Я повернул голову в их направлении и увидел, как с берега, через кусты, чуть сзади и сбоку от меня, ломится Кореш, спешащий ко мне. Подбежав, он задрал морду и вопросительно посмотрел: "Дескать, чего звал?.."

– Не набегался, что ли, за день? – ласково потрепал я его по холке. – Хватит уж.

Шерсть у пса была упругая, плотная, как у волка. Настоящая зимняя шерсть.

– Ух ты, волчара! – искренне восхитился я, в том числе и его неутомимостью, широкой грудью, с более светлым, чем на спине и боках окрасом, и, самое главное – беспредельной преданностью. – А подлое эхо мне тебя подсказывало схрумать… Не носись больше, иди рядом. Всех белок, к счастью, всё равно не переловишь…

Кореш покрутил туда-сюда своей лобастой головой с умными и хитрыми глазами, словно отвечая мне: "Не-ее-т, братец, шалишь! Хочешь, так сам иди по реке. А мне на берегу интереснее".

Он игриво схватил зубами болтающуюся на бечёвке рукавичку и потянул к себе.

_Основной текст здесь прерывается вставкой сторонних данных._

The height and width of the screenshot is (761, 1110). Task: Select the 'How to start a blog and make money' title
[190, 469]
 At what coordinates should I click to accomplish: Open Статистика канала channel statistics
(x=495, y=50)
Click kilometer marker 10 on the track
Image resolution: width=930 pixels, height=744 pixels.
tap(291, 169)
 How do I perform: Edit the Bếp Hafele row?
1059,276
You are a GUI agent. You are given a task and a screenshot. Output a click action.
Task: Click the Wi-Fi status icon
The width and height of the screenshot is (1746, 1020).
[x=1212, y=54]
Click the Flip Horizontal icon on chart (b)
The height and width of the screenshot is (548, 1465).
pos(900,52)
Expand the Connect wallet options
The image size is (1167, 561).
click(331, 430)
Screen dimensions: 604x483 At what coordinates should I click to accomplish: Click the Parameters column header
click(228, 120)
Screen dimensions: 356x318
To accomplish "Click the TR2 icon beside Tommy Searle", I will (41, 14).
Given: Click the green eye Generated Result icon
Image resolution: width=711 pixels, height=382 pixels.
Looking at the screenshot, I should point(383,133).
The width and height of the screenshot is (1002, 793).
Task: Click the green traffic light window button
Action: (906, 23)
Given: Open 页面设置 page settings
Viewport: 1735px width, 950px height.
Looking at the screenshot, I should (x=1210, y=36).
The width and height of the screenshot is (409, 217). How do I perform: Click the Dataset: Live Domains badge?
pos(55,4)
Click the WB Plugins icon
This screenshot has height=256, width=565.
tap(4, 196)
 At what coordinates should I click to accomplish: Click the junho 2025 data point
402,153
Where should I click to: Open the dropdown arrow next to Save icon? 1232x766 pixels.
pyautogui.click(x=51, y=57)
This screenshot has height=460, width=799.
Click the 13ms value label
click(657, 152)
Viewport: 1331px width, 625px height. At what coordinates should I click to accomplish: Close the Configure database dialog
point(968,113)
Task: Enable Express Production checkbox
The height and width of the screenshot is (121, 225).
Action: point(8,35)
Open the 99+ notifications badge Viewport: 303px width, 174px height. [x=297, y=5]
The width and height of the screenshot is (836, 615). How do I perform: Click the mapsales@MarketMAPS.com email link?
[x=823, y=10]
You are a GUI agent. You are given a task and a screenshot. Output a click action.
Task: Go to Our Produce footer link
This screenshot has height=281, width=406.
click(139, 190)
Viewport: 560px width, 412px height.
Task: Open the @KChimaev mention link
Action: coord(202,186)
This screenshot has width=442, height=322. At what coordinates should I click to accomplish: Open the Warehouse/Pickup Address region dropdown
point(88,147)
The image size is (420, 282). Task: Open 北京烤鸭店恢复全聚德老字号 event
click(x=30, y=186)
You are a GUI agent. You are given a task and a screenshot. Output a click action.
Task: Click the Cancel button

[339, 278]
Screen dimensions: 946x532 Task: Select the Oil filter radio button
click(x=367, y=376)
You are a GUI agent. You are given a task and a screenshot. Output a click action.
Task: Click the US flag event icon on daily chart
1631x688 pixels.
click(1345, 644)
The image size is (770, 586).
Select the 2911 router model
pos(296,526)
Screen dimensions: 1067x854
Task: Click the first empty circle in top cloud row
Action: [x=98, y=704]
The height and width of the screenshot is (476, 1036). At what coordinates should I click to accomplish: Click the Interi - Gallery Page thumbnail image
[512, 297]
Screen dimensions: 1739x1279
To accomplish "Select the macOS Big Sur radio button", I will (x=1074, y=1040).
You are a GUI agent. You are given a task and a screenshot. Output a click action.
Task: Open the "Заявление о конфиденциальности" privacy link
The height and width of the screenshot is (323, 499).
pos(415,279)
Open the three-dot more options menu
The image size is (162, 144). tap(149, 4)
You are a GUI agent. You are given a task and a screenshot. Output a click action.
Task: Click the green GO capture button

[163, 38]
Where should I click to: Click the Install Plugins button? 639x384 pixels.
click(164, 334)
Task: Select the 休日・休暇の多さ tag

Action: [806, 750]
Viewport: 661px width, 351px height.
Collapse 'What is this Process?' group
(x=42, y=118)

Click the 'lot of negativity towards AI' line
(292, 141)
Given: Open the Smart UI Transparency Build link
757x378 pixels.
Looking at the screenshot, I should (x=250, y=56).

– Ну, хватит, хватит… Не наигрался за день. Скоро уж стемнеет, а нам до зимовья ещё километров пять топать… Видно, ты, приятель, сегодня не одну мышиную норку разорил. А мышки сейчас жирные, калорийные. Оттого и энергии столько и жрать тебе, судя по всему, совсем не хочется. А я, признаюсь, сейчас, кажется, слона бы съел. Живот, чувствую, прямо к позвоночнику прилип.

Кореш ещё раз с весёлым рычанием подёргал меня за снятую рукавичку и, видимо, решив, что выдал уже положенную порцию внимания и ласки, снова навострился сигануть на берег.

– Ну, не уходи, – попросил я его, но, видя, что ласка не действует, уже строго приказал: – Рядом! – И он, понуро опустив голову, покорно засеменил сбоку.

Не хотелось мне в этот тоскливый предвечерний час оставаться посреди реки одному. И чтобы как-то взбодрить себя, я крикнул ещё раз. Теперь уже просто так – для куражу. А ещё для того, чтобы слышать хоть какой-то ответ на свой бодрый призыв.

– Э-ге-ге! – выдал я во всю мощь своих лёгких.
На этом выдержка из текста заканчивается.